第三章 四足行者 尾聲

長島市,六個月後

兔子猛一抽搐,針頭扎進它的腰部。川北看著暗紅色的血液充滿針管。

他把兔子小心翼翼地放回籠子里,將血液分進三個離心試管。他打開身旁的離心機,把試管插進轉鼓,關上蓋子,扳動開關,聽著嗡嗡聲漸漸變成嗚嗚聲,離心力開始分離血液的各個組分。

他坐回木椅上,雙眼漫無目標地四處張望。這間辦公室積著灰塵,光線昏暗,但川北就喜歡它這個樣子,不引人注意才最正確。

起步時非常艱難,要找到合適的地方,裝配儀器設備,甚至還得自己付房租。皇后區的破爛倉庫居然也敢要這個價錢。電腦是最困難的一項。他沒有買新電腦,而是想辦法通過長途電話線路黑進了索科洛夫醫學院的大型主機。對於運行基因外推器程序,這個地點相對而言較為安全。

視線穿過骯髒的窗戶,他望向底下的工場。寬闊的空間黑洞洞的,沒幾件東西,唯一的照明來自對面牆邊金屬架上的水族缸。他能聽見過濾系統發出的微弱冒泡聲。水族缸的燈光給地面鍍上一層黯淡的綠色。一共有二十四五個,他很快就會需要更多的水族缸。但資金正變得越來越緊張,這確實是個問題。

川北心想,真是令人感嘆,最簡單的解答也正是最優美的。看清這一點,答案就顯而易見了,但能不能看清這一點正是凡夫俗子和偉大科學家之間的區別。

姆巴旺的謎團就屬於這種情況。只有他,川北,一開始起了疑心,繼而看清真相,此刻正在證明猜想。

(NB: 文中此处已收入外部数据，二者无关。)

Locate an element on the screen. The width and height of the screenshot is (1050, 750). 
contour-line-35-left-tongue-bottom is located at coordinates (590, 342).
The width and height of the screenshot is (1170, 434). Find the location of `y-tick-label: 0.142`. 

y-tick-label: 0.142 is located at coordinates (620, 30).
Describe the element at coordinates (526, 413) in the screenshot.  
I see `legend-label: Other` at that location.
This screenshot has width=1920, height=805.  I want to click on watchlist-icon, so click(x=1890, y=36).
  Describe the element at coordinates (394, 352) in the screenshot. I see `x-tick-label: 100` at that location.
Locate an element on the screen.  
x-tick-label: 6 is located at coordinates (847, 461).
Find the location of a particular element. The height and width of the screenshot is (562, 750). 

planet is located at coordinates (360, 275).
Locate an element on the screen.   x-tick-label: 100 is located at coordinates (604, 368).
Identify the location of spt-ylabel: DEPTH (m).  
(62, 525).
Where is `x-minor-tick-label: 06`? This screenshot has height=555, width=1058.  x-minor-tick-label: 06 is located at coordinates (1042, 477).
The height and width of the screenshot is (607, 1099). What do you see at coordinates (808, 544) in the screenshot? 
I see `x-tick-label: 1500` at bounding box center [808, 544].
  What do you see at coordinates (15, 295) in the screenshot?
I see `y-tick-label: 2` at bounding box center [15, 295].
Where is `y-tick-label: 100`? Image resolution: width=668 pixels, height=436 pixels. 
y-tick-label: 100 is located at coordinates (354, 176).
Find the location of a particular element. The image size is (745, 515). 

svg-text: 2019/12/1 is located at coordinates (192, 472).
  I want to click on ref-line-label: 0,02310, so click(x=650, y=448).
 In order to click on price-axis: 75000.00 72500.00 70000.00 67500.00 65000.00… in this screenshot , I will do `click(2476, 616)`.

離心機的嗚嗚聲逐漸減弱,結束指示燈亮起,閃著單調的紅光。川北起身打開蓋子,取出試管。兔子的血液被分成三個組分:最頂上是澄清的血漿,中間是薄薄一層白血球,底下是較厚的一層紅血球。他小心翼翼吸走血漿,然後將血細胞滴進一排幾個表面皿。最後,他加入不同的試劑和酶。

一個表面皿變成紫色。

川北微微一笑。就是這麼簡單。

佛洛克和瑪戈在酒會上無意間說漏了嘴,他原先只是有所懷疑,此刻卻深深地被吸引住了。他曾經摸到過答案的邊緣,但當時並沒有多注意。那天夜裡,就在他被無數從開幕酒會上逃出來的賓客裹挾其中,踏上河畔車道的那一瞬間,他才開始認真思考。事後,他多方打探消息。後來,當他聽見佛洛克聲稱謎題已經解開時,川北的好奇反而愈加強烈起來。與那天夜裡在黑暗的博物館內同怪獸殊死搏鬥的人相比,川北的優勢來自距離,因此他能更加客觀地看待問題。原因暫且不論,佛洛克的解答中有著小小的瑕疵,所有人都沒有看到這些極其細微的矛盾之處。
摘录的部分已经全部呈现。